Our results contribute to a growing body of literature on phylogenetic neighborhood effects (e.g., Webb et al. 2006; Bagchi et al. 2010; Metz et al. 2010; Paine et al. 2012; Lebrija-Trejos et al. 2014; Zhu et al. 2015), which taken together suggest that the strength and direction of such effects vary among sites, life stages, and spatial scales. For example, Webb et al. (2006) found no effect of neighborhood phylodiversity for seedling survival at smaller scales (0.25 and 1 m2), but found significant effects of phylodiversity at relatively larger scales (4 and 36 m2) in a tropical forest in Southeast Asia. In Ecuador, Metz et al. (2010) found no evidence that a more diverse local seedling neighborhood reduced the per capita risk of first year seedling mortality, but did find that greater phylodiversity in the seedling neighborhood enhanced survival of established seedlings beyond their first year. In contrast, Zhu et al. (2015) found that established seedling survival was enhanced by closely related heterospecific neighbors, while the probability of survival of larger juvenile and adult trees was significantly reduced when heterospecific neighbors were closely related in the BCI forest. In the only previous study of phylogenetic density dependence in a subtropical forest, Liu et al. (2012) found both observational and experimental evidence indicating that seedling survival decreased with increasing phylogenetic distance to neighboring trees, with effects driven by soil pathogens. These conflicting effects of neighborhood phylogenetic relatedness observed both within and among study sites likely result from differences in host ranges of density-responsive natural enemies, as well as differences in the relative importance of natural enemies versus phylogenetically conserved habitat preferences for individual plant survival.
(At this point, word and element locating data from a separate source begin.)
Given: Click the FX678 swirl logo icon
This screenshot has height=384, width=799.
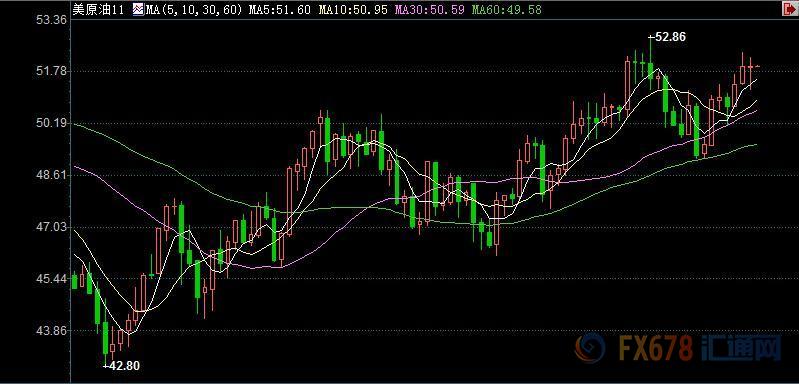Looking at the screenshot, I should [x=591, y=348].
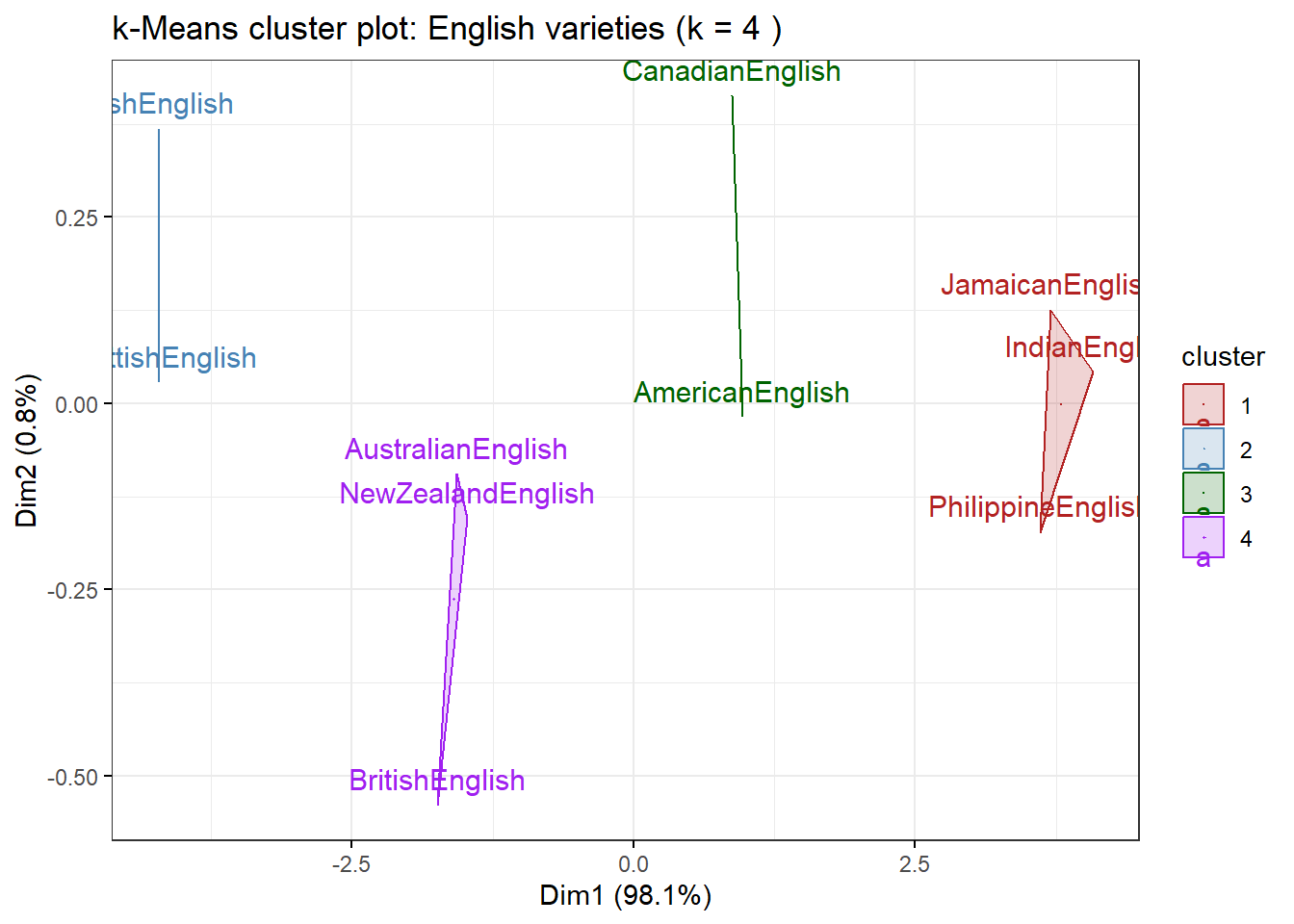Click the Dim2 (0.8%) axis title
The width and height of the screenshot is (1294, 924).
27,450
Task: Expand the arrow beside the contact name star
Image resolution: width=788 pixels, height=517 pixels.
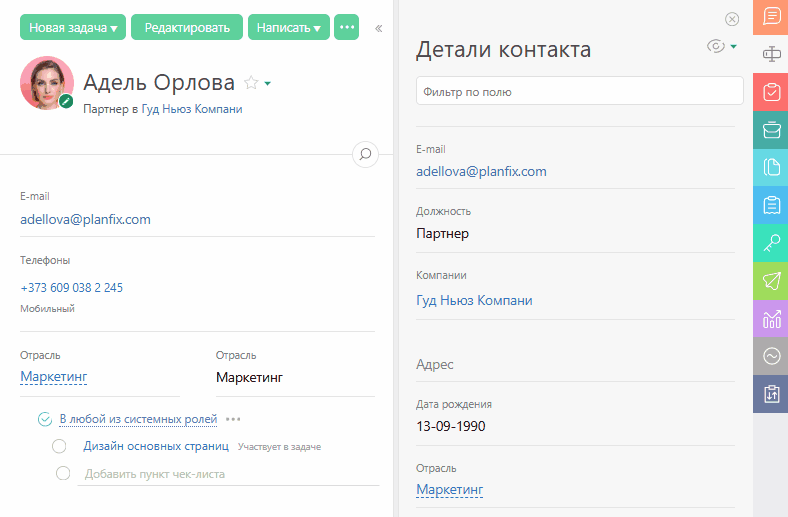Action: pos(268,83)
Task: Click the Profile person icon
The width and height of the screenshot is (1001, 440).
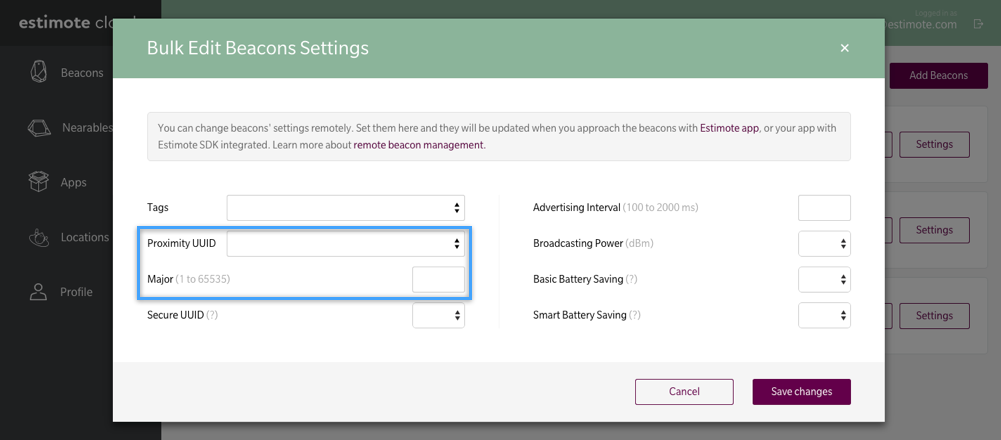Action: (39, 292)
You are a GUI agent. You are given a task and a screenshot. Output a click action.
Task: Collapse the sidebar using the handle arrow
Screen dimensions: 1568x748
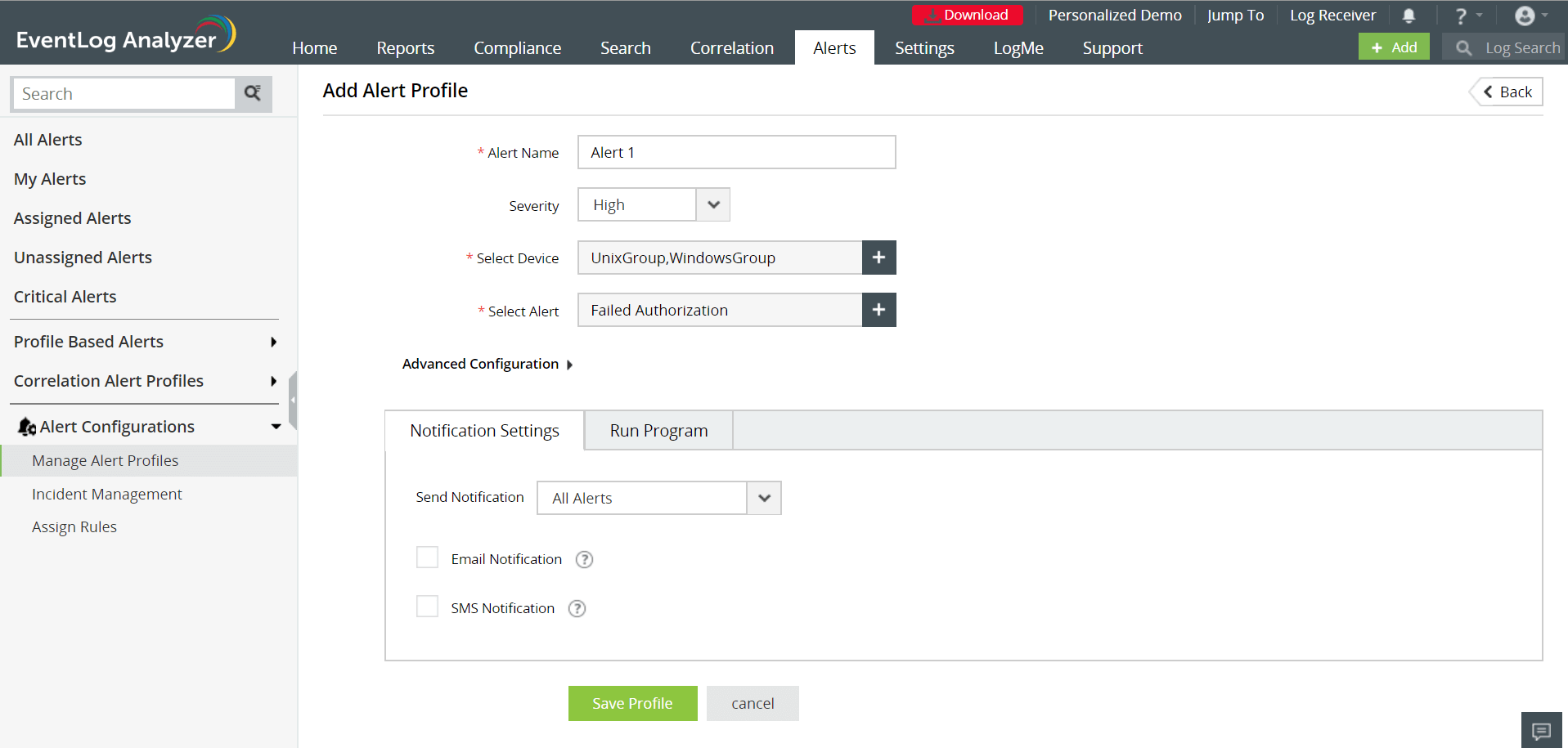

In addition, recent studies suggest that density effects in general can be spatially and temporally heterogeneous even at a single site (Comita et al. 2009; Lin et al. 2012; Bachelot et al. 2015; LaManna et al. 2016). However, in our study, we found very limited evidence of year-to-year variation in the effect of mean phylogenetic relatedness of heterospecific seeds or seedlings over the 6 years of the study.

Conclusion

As the first study to date to examine phylogenetic density dependence across the seed to seedling transition, our study contributes to a better understanding of the role of evolutionary history in shaping species interactions and to an increasing recognition of the complexity of neighborhood interactions in diverse plant communities. Our results show that conspecific NDD during the seed to seedling transition is pervasive at Gutianshan subtropical evergreen forest, while effects of heterospecific seed and seedling density and phylogenetic relatedness of seeds and seedlings are negligible for the majority of species. In addition, our results indicate that negative conspecific effects are typically driven by seed rather than seedling densities. These patterns suggest that seed and early seedling survival are likely driven by natural enemies that are species- and stage-specific, rather than generalist, at least in their effects on host survival. The strong conspecific NDD across seed to seedling stages may act as an important stabilizing mechanism (sensu Chesson 2000) for promoting species coexistence and maintaining diversity in the Gutianshan subtropical forest.